Selected extract =
>>
Sermon
delivered at All Saints’ Parish Church, Whiteparish – Sunday 7th July 2019 – Morning
Worship
Isaiah 66:10-14 “I
will extend prosperity to her like a river”
May
I speak in the name of the Father, Son and Holy Ghost and may my words be a
blessing to all who hear them. Amen
When I was 12 I had two great passions and one great dislike – the thing which I
disliked most was sport in any form and
I can still hear the cries of my fellow pupils to the sadistic PT teacher
during the picking of football teams on a wet, muddy Wednesday morning – “Please sir, it’s not fair sir, we had to
have Barratt last week”!
I also hated having to endure horse racing on the TV when
we went to visit my grandfather (a failed jockey) in Norfolk – what-ever was
the point of watching horse run from one end of a track to another and seeing
my grandfather getting upset whenever his horse didn’t finish in the first
three!
My passions, back then, however were astronomy and
fishing. It is interesting though how
our passions might change as we mature – today I love horse-racing and
thoroughly enjoy a good day out at Salisbury or Goodwood or wherever and I
enjoy watching football and cricket being a member of both Hampshire County
Cricket Club and Southampton Football Club.
<<
[Stored items from a collection]
>>
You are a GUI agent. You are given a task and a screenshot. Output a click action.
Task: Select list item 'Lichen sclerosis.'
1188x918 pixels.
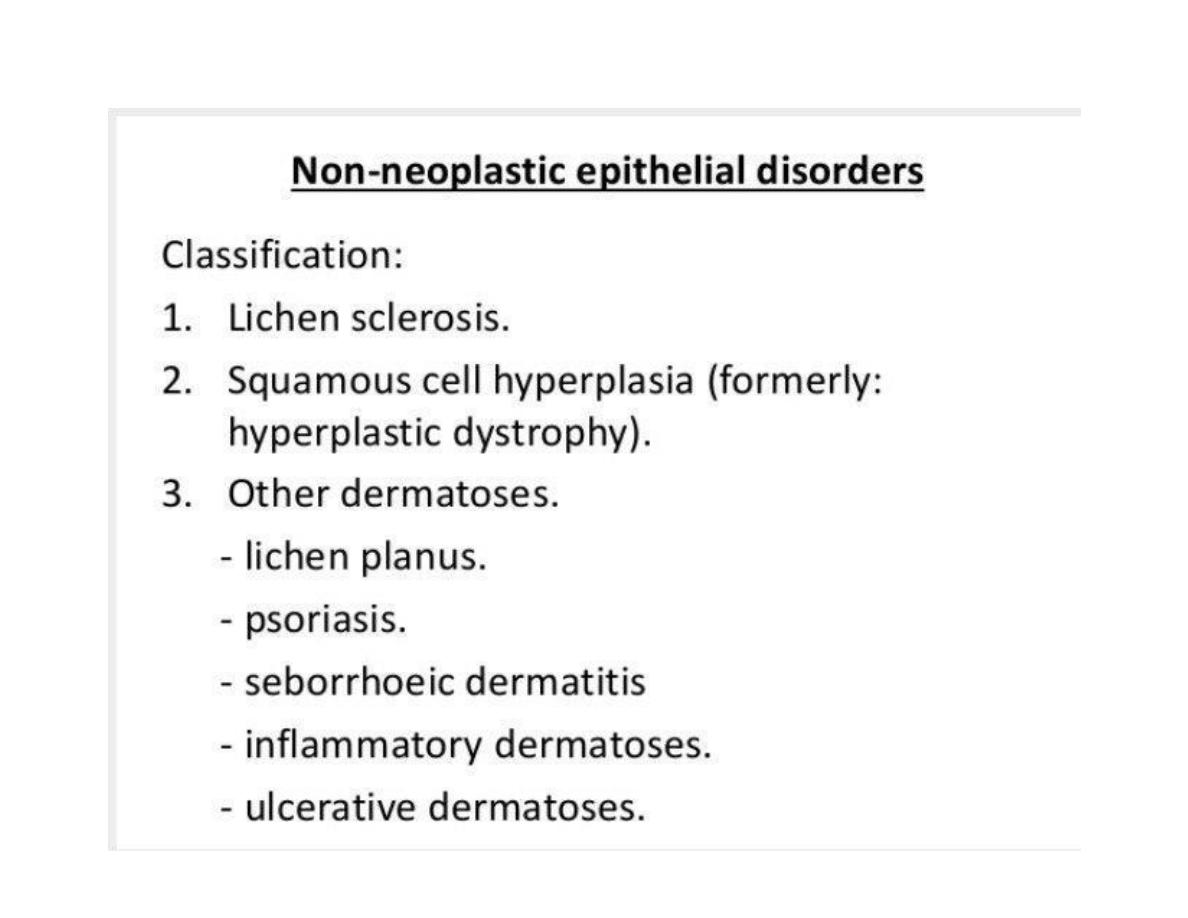click(369, 317)
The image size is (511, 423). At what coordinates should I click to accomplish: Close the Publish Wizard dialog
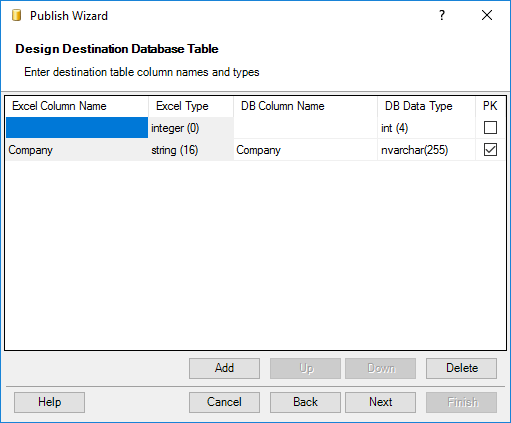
<<
Aim of the task =
List every specific sport named in the sermon.

Correct result =
Football, horse racing, cricket